11-21-2019 01:42 PM - edited 11-21-2019 01:49 PM
I'm simulating the FFT IP to see the results(timing, accuracy) against a custom ADC data in Vivado. I was successful in simulating and verifying the results for 256-FFT for single channel. I want to simulate 128 channels (that would mean almost 11 IP blocks with 12 channels on each) but according to my understanding, I can either have 128 files, each with 256 points that I can feed in the channels simultaneously. Or I can cook up an intricate method involving, fgets, fseek and sscanf(or maybe more) to read each 256 point "frame" from one file to 128 registers. That would still require me to declare and define 128 registers manually.

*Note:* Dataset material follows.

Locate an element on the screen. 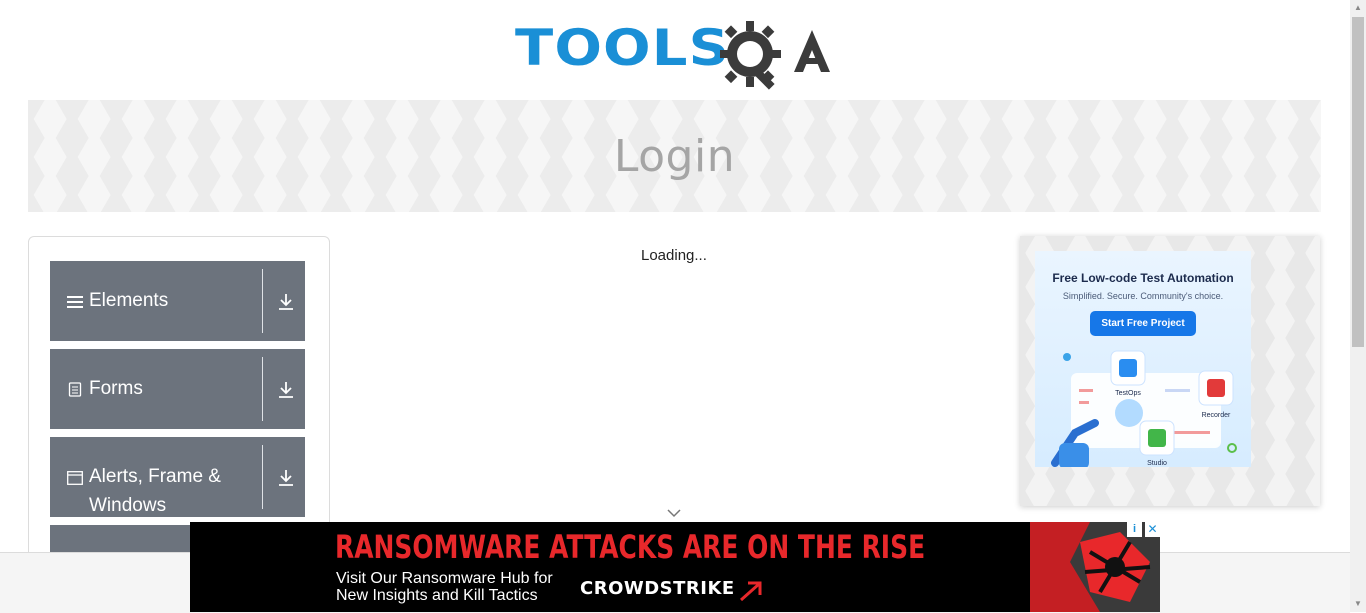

Is there an easier way to do it? Or am I using the wrong tool and I should use another tool instead? (Vivado HLS or SDK)
Another question is if I push a single file having 128 rows of 256 samples one frame at a time, the simulation window suggests that I have one extra sample in my file which is causing the core to raise event_input_channel_halt after the last sample of the file. If I delete one sample from my file, it runs without raising any error interrupts. I think it's the issue of indexing but the first sample is loading first and the last sample of the file is being loaded last into the frame. I don't have a handle yet on why it is behaving this way. Where is the extra sample coming from?
Appreciate any and all help and suggestions. Thank you.
11-23-2019 07:13 PM
FFT IP can be configured to maximum 12 channels, which is on burst I/O acch only.
The multichannel on a single FFT IP is a sequential concept, if the single FFT IP runs at 120MHz clock frequency, and the IP is set to 12 channels, the input throughput of each channel is 120/12=10 MHz.
You can also create multiple FFT IPs with each IP set to one channel only, for example if you instantiate 2 FFT IPs, each IP is configured with one channel only, the overall input throughput of 2 FFT IPs is 120 * 2 = 240MHz assuming the FFT IP runs at 120MHz.
11-25-2019 06:52 PM - edited 11-26-2019 04:56 PM
I can understand the input frequency being divided into multiple channels but I'm not sure I follow your second comment. If I have 2 FFT blocks with single-channel on both of them, wouldn't my overall input channel throughput be just 120 instead of 240 MHz? I'm talking about when the two blocks are taking data in parallel as shown.
In any case, multichannel is not the path to go for me. I'm trying to implement 2D FFT on the Zynq Ultrascale+ ZCU102 board and I ran a synthesis and implementation for 1 block of FFT and 2 blocks of FFT as shown.
Now, we can see that for 2 blocks, the resources numbers increases by 2. Going by these numbers I cannot have more than 2 FFT blocks in my FPGA operating simultaneously. Even if I ignore the IO utilization percentages, the DSP utilization percentages won't let me go to do 256 blocks simultaneously.
The reason I want to instantiate 256 blocks of FFT IP is that I want to process the incoming data simultaneously and not one after the other. That's why I chose multichannel because it would reduce the numbers of blocks by a huge margin but from your comment, the low throughput is a deal-breaker. Processing multiple 256 point frames sequentially would be a lot slower than processing all the 256 point frames at once. Am I missing something? Is there a better way to implement 2D FFT?
12-04-2019 12:36 AM
For the second statement, I just say the throughput is enhanced to 240MHz = 240Mbps. Hope this is clear for you.